◆ Text for analysis ◆

###

14C-DG Autoradiography

Seven to fifteen days following the completion of the PET study, 7–8 month old rat groups that were in the longitudinal study (4 Tg, 4 WT) were sacrificed. Each rat was anesthetized (as described above) and 125 μCi/kg body weight of 14C-DG was administered by tail vein injection. Rats were then allowed to regain consciousness and following an uptake period of 45 minutes, were euthanized by Isoflurane overdose, decapitated and brains rapidly removed. These brains were briefly submerged in 0.3M sucrose on ice, placed into a brain matrix (World Precision Instruments, Sarasota, FL), cut into coronal sections (3 mm each), placed into embedding medium (O.C.T., Tissue-Tek®, Sakura Finetek U.S.A., Inc., Torrance, CA), frozen on dry ice and stored at −80°C. Brain blocks were cut with a cryostat (Leica Microsystems, Germany; Model CM1850-3-1) at -12 to -18°C into 20-μm thick coronal sections and dried on glass slides. Brain sections were covered with scintillator sheets (Biospace Lab; Paris, France) and imaged for 18 hours using a MicroImager (Biospace Lab; Paris, France). All samples were imaged simultaneously with the [14C] standards (American Radiolabeled Chemicals Inc., St Louis, MO, USA). Identical regions of interest (ROI) were selected for the cortex (0.752 mm2), and striatum (2.459 mm2). The ROI’s for the hippocampi were drawn manually to encompass their entirety and total counts were then normalized to the area. All counts obtained were standardized against the [14C] standards and values were converted to nCi/g of tissue.

###

◆ Exercises ◆
a) Name every company that the 14C-DG autoradiography text gives as a supplier of equipment or materials.
b) Answer these questions from the 14C-DG autoradiography text:
(i) How long was the uptake period after the 14C-DG injection?
(ii) How thick were the sections cut with the cryostat?
(iii) For how many hours were the brain sections imaged?

◆ Provided material ◆
###

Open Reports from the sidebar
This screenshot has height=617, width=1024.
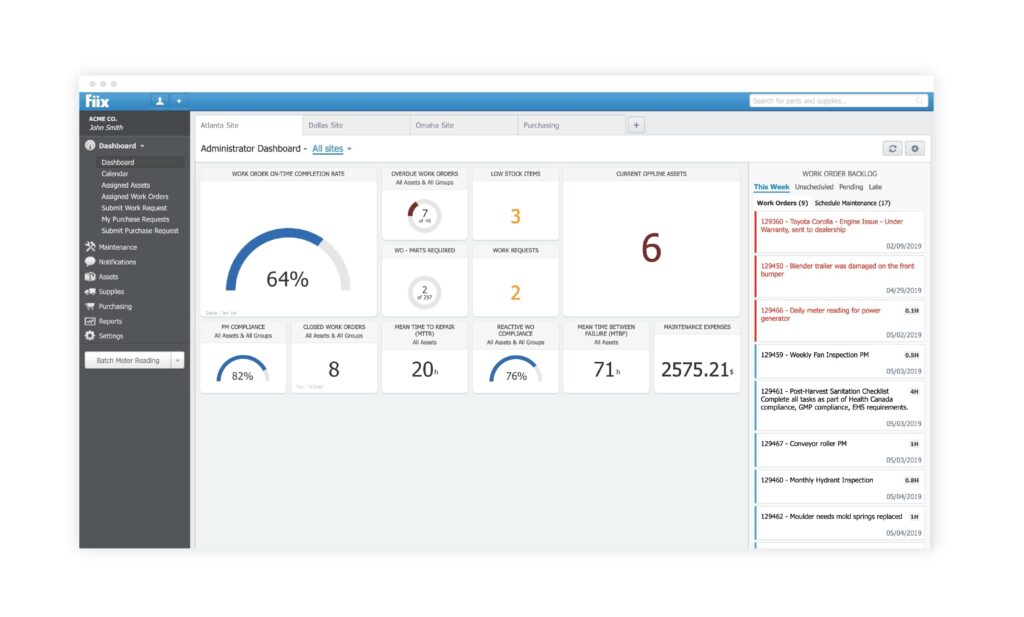[x=110, y=321]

###

◆ Results for each task ◆
a)
World Precision Instruments
Sakura Finetek U.S.A., Inc.
Leica Microsystems
Biospace Lab
American Radiolabeled Chemicals Inc.

b)
(i) 45 minutes
(ii) 20 μm
(iii) 18 hours